• [Directions]: Put the lines below into a JSON list of strings, one string per line and no blank lines, starting with the line that contains "Task: Click the arrow icon on Shop Men" and running through the end of the rows. Leave the pictures out of the list.

• [Some rows]:
--------------------
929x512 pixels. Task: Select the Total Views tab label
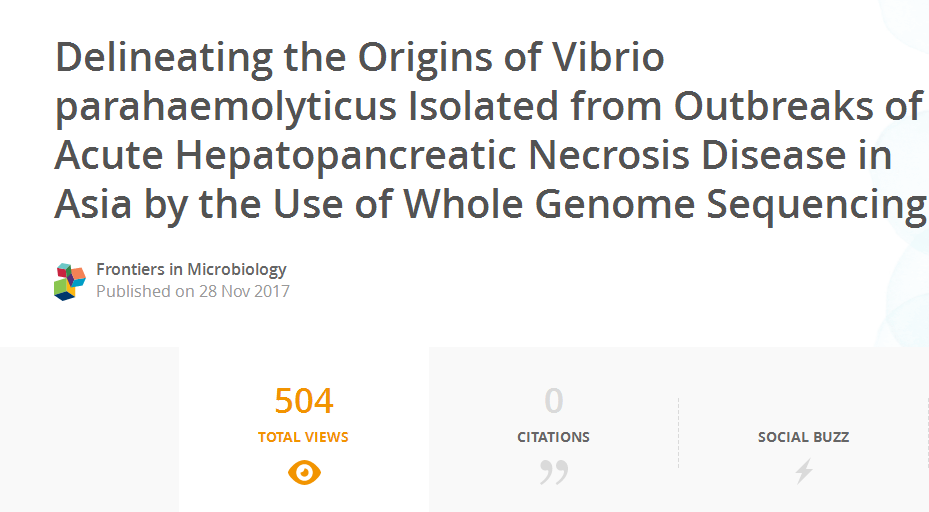click(x=303, y=437)
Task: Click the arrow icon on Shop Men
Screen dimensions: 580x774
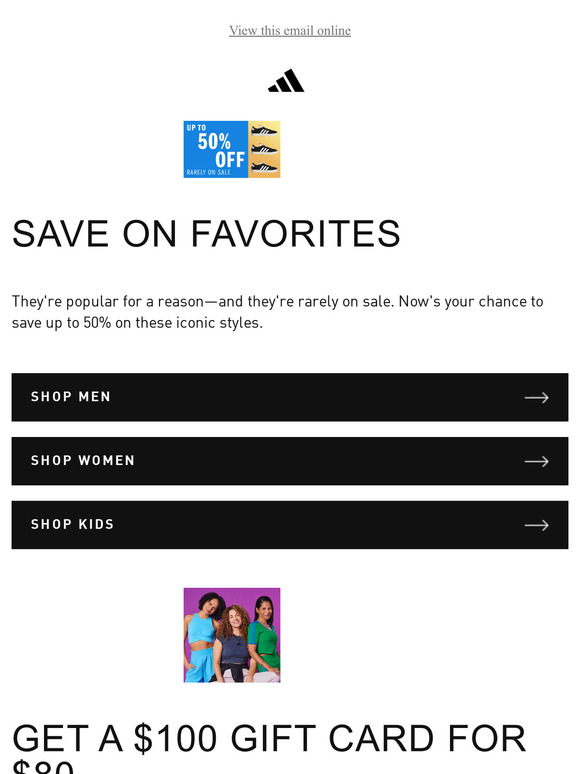Action: pyautogui.click(x=537, y=397)

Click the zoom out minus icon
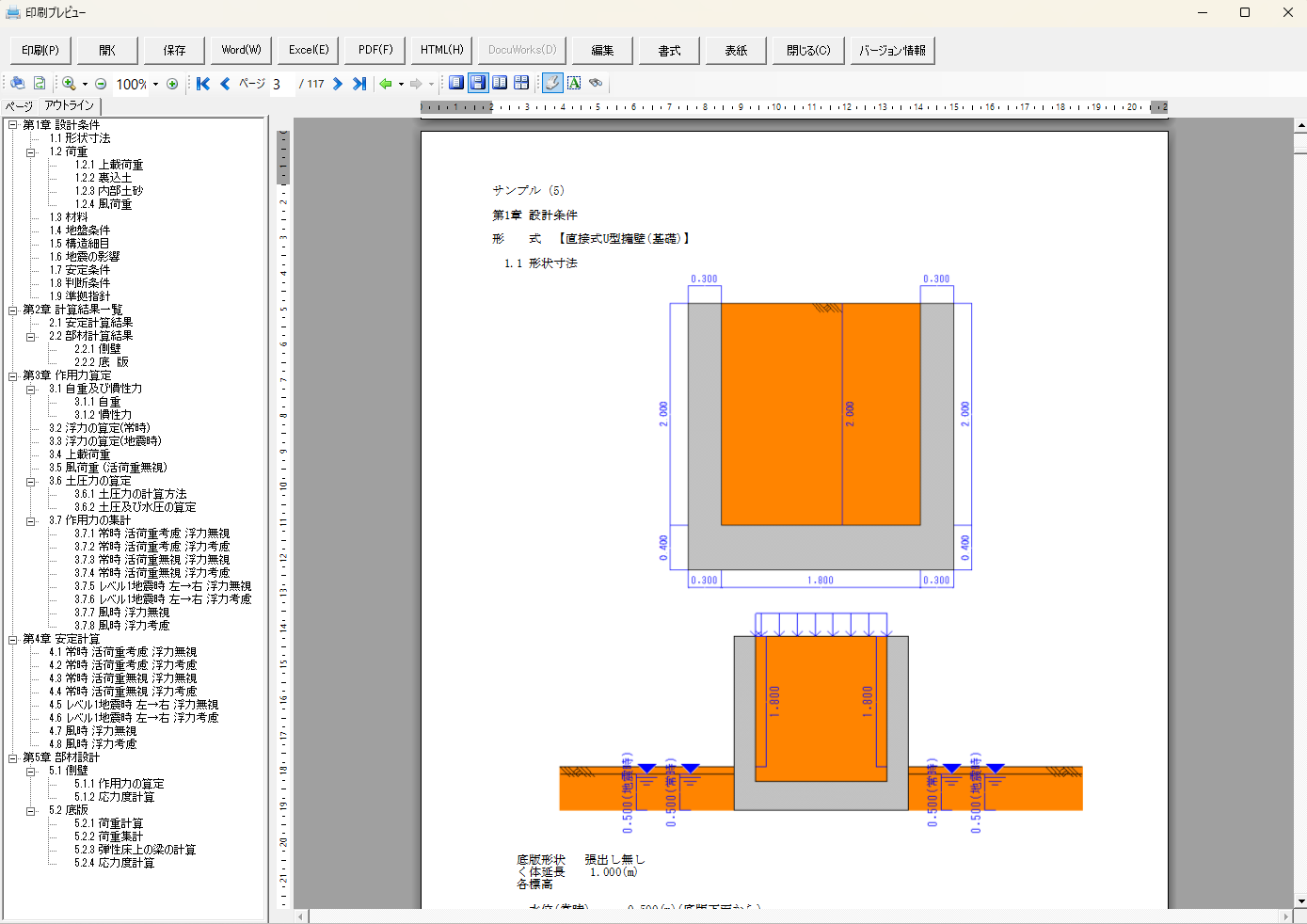point(101,84)
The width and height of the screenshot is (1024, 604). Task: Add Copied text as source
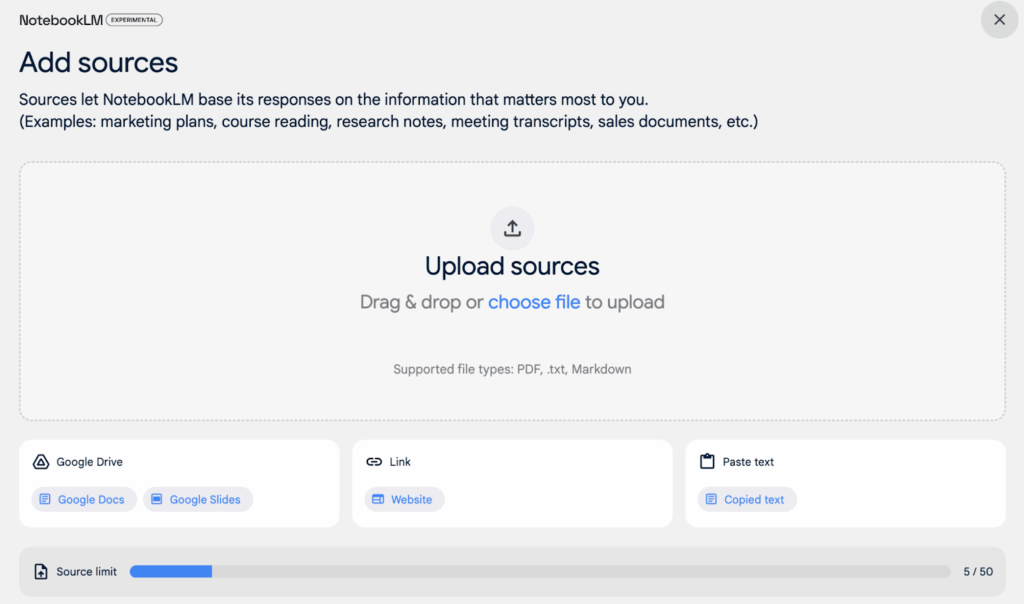747,499
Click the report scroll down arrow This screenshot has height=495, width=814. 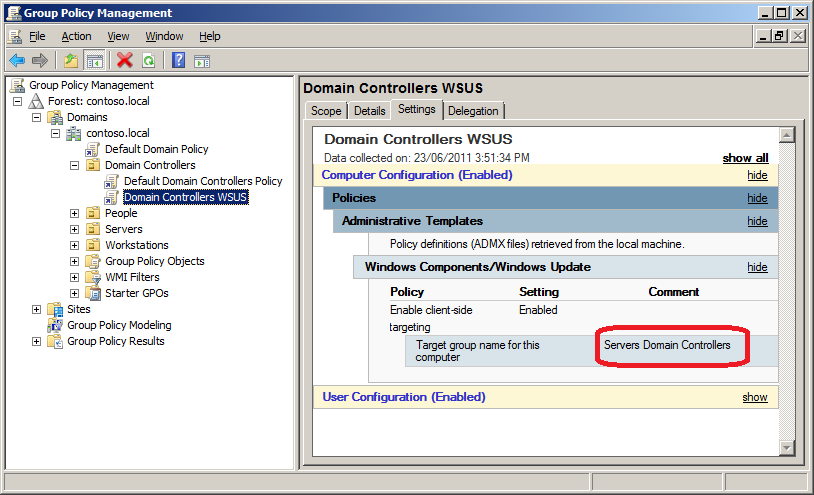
--------------------
• [The output]:
[
  "Task: Click the arrow icon on Shop Men",
  "Screen dimensions: 580x774",
  "Action: pyautogui.click(x=537, y=397)",
  "Click the zoom out minus icon",
  "point(101,84)",
  "The width and height of the screenshot is (1024, 604). Task: Add Copied text as source",
  "747,499",
  "Click the report scroll down arrow This screenshot has height=495, width=814. "
]